» Task instructions
Copy the material below word for word, from its first line up to and including the line that contains "product-rating: 2.51 is", and leave the pictures out of your copy.

» Records for processing
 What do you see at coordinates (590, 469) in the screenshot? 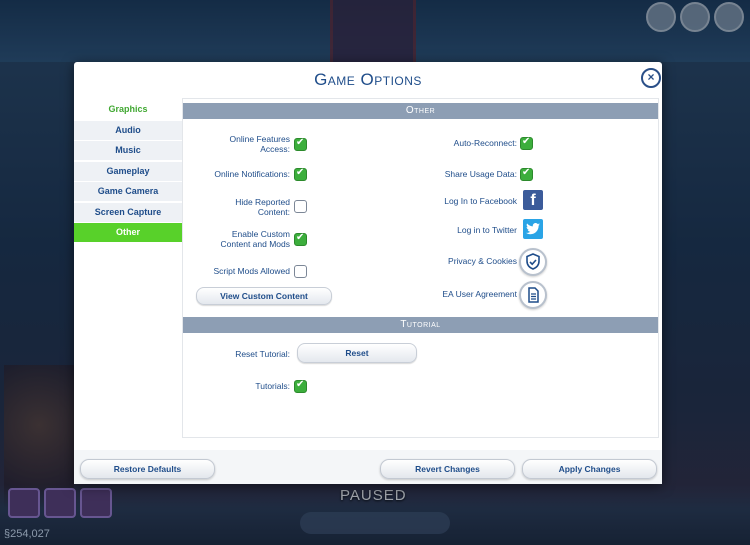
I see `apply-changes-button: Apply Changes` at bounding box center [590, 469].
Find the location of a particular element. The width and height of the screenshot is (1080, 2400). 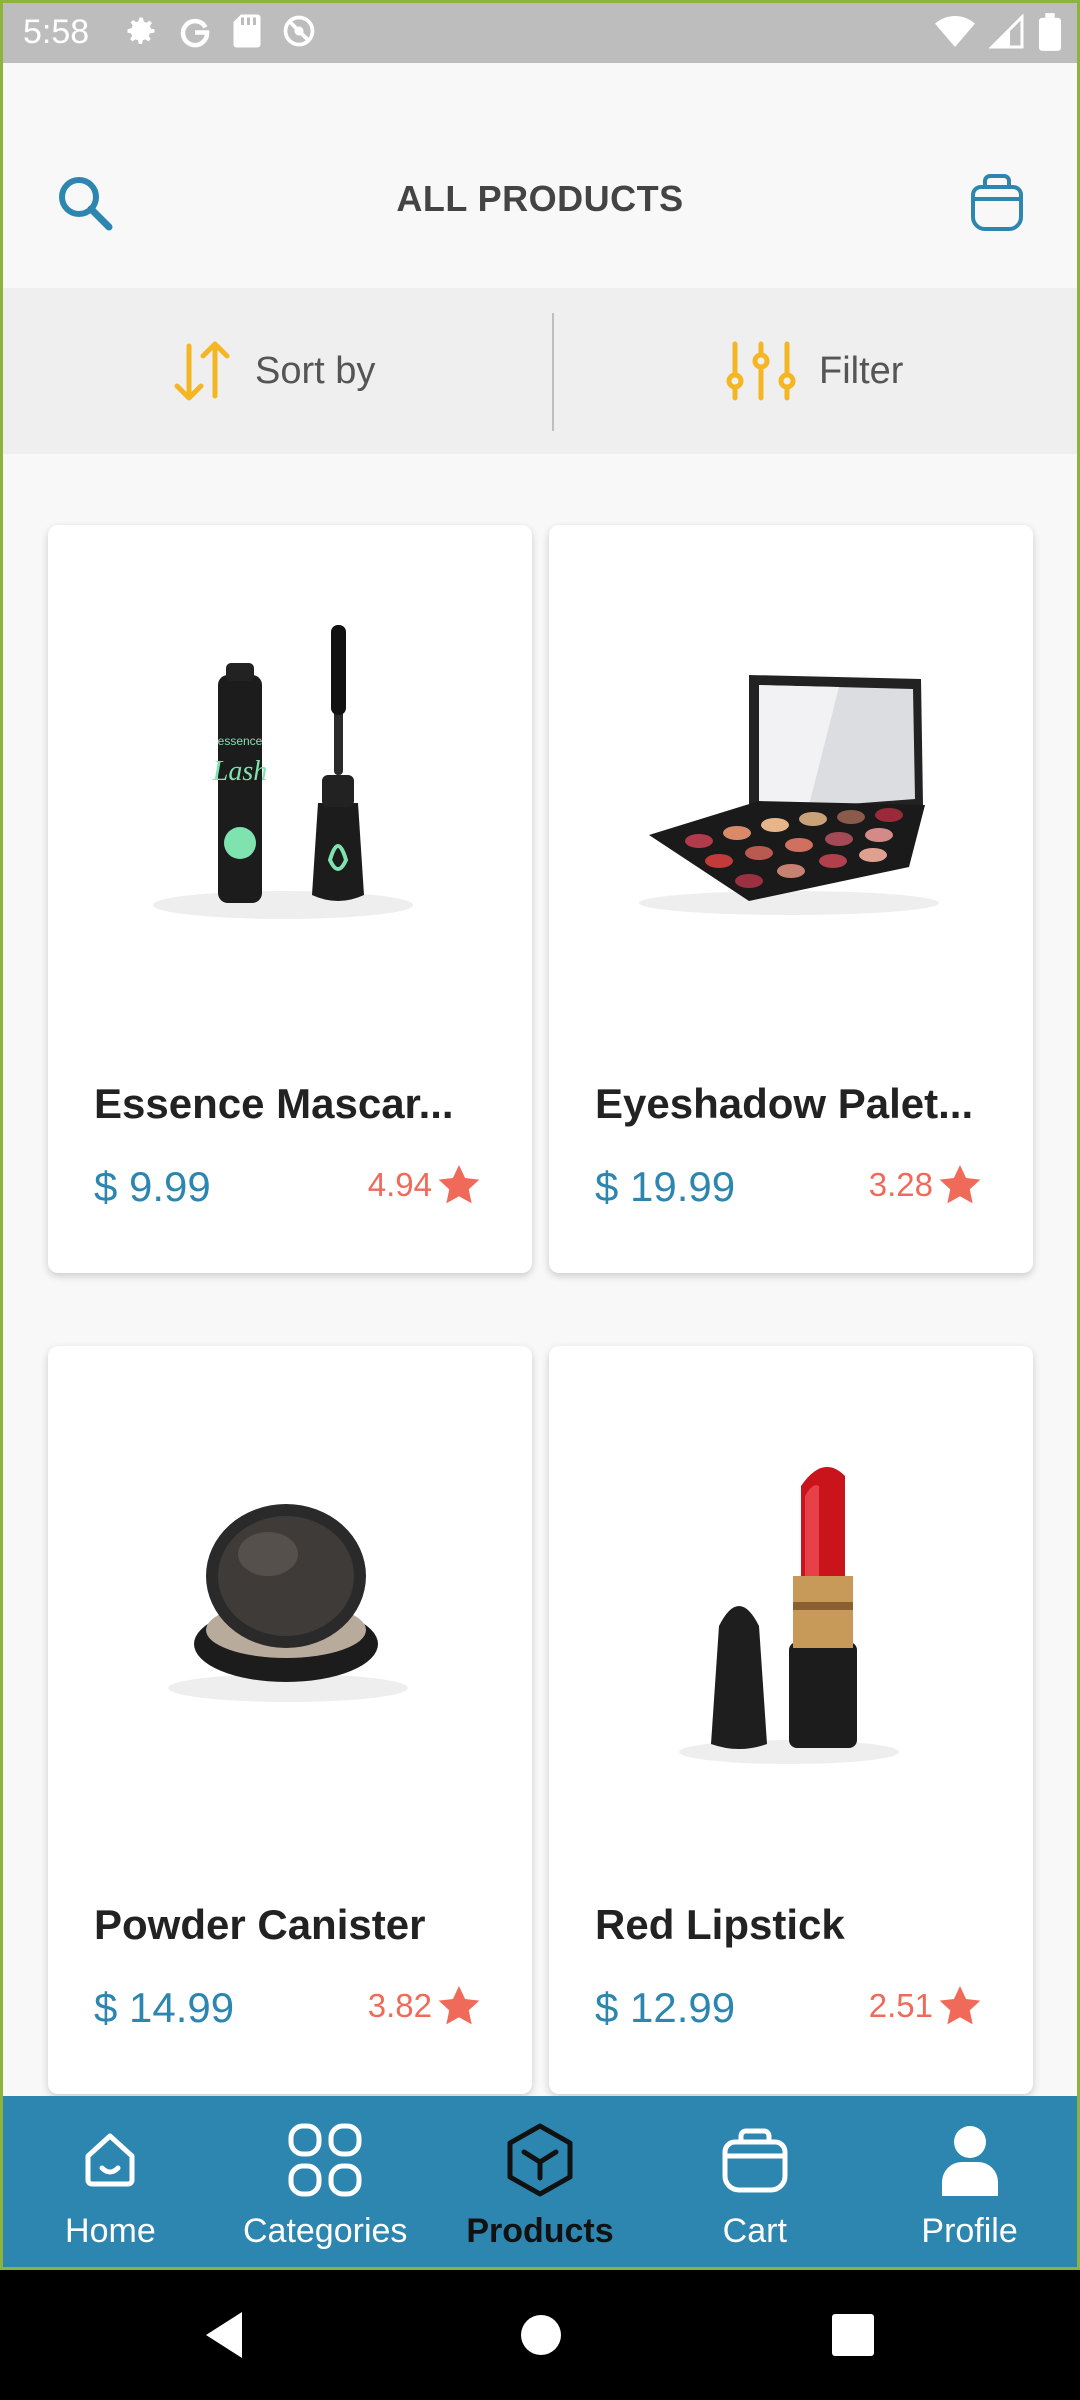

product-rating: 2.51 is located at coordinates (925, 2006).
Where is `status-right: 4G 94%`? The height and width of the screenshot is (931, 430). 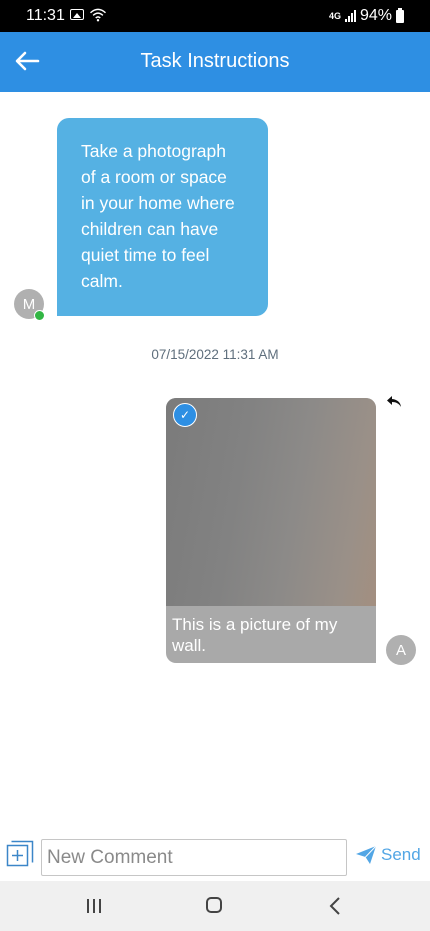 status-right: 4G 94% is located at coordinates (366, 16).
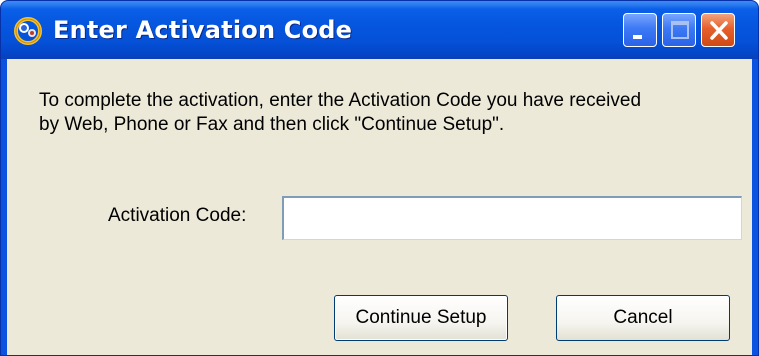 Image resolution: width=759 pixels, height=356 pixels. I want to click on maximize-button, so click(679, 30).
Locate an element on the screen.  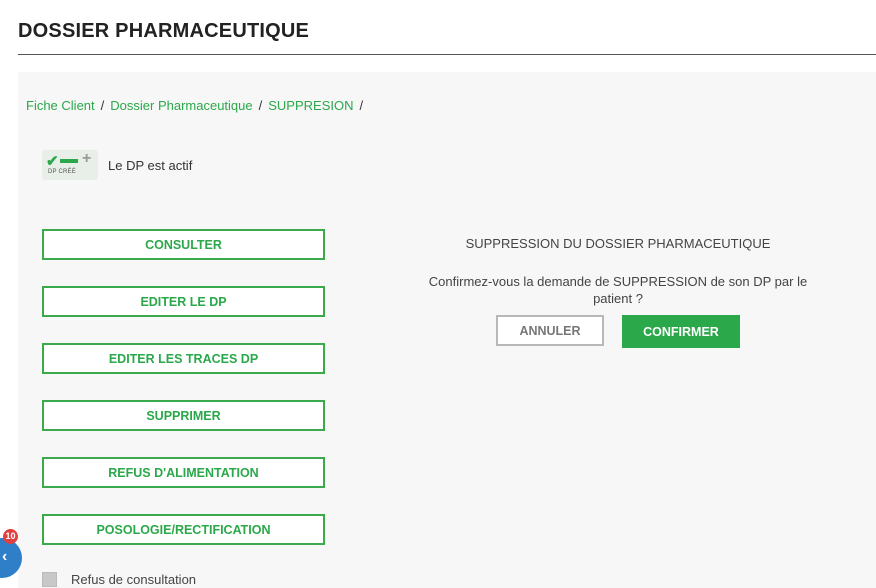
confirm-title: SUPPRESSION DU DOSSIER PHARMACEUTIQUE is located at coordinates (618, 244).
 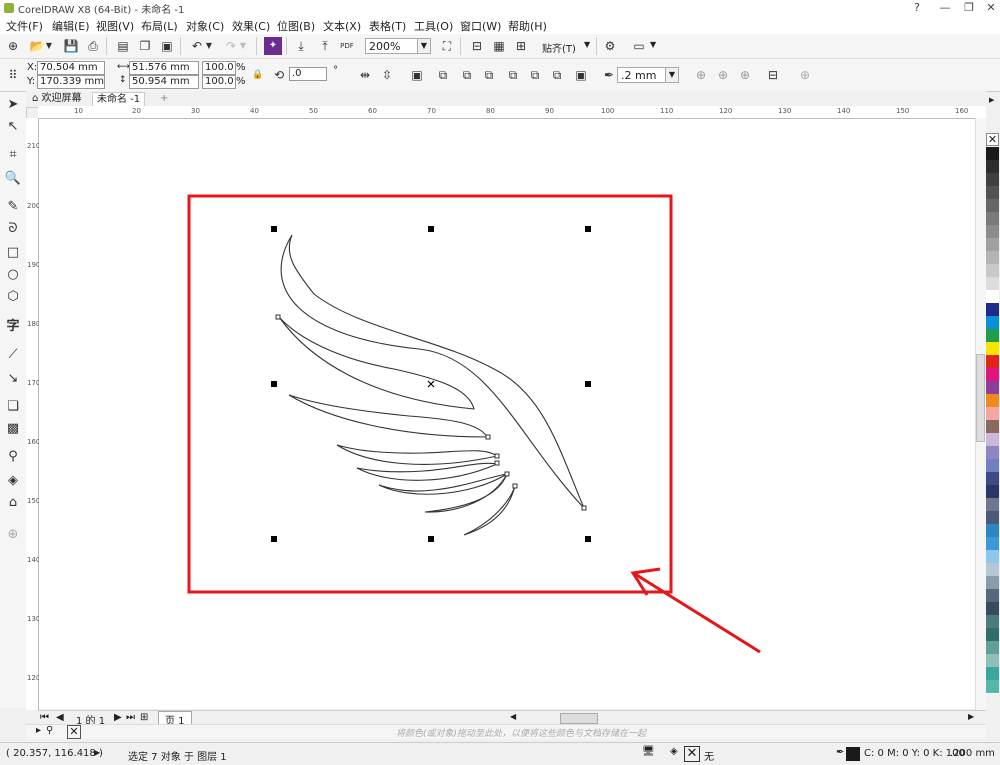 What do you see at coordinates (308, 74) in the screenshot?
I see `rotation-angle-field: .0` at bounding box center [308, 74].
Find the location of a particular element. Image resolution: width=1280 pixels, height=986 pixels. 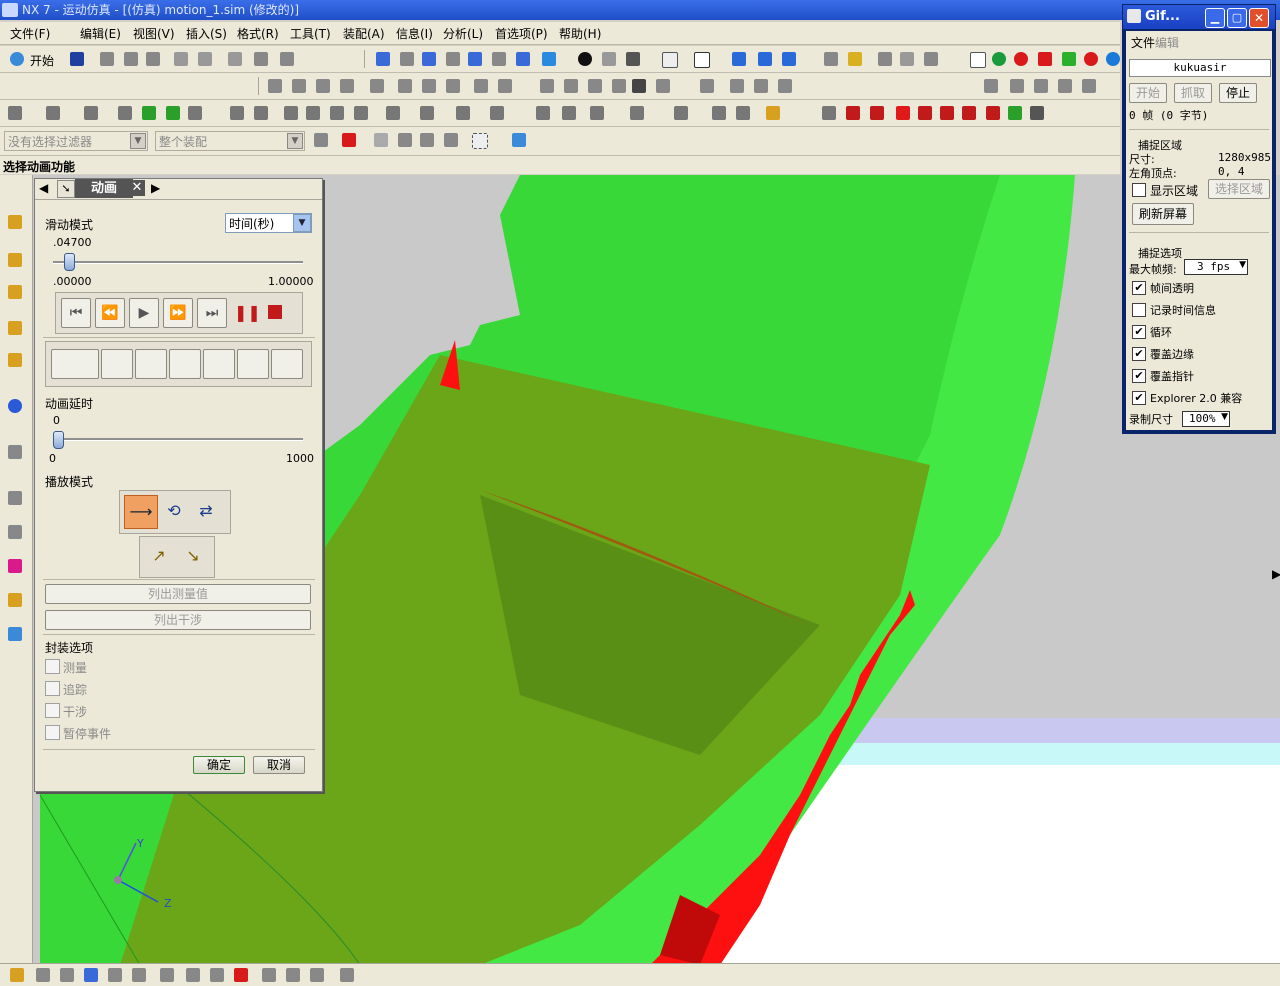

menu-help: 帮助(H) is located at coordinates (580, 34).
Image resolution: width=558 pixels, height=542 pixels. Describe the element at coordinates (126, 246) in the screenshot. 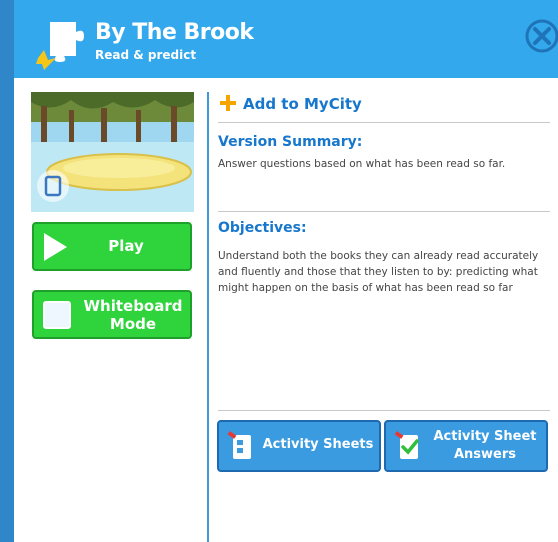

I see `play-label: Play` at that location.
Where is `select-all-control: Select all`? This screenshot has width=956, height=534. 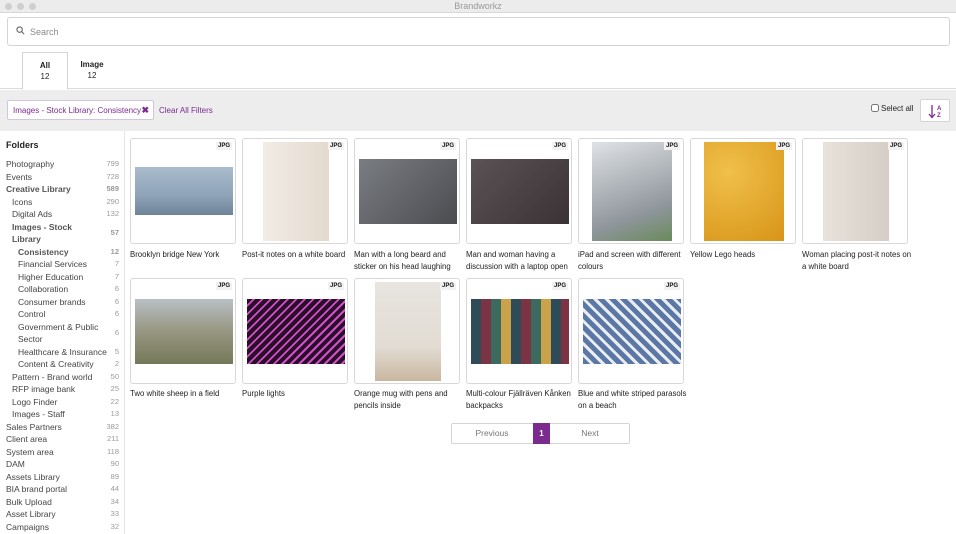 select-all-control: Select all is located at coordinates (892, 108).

» Response area
 What do you see at coordinates (590, 469) in the screenshot? 
I see `apply-changes-button: Apply Changes` at bounding box center [590, 469].
Find the location of a particular element. The width and height of the screenshot is (1080, 2400). 

product-rating: 2.51 is located at coordinates (925, 2006).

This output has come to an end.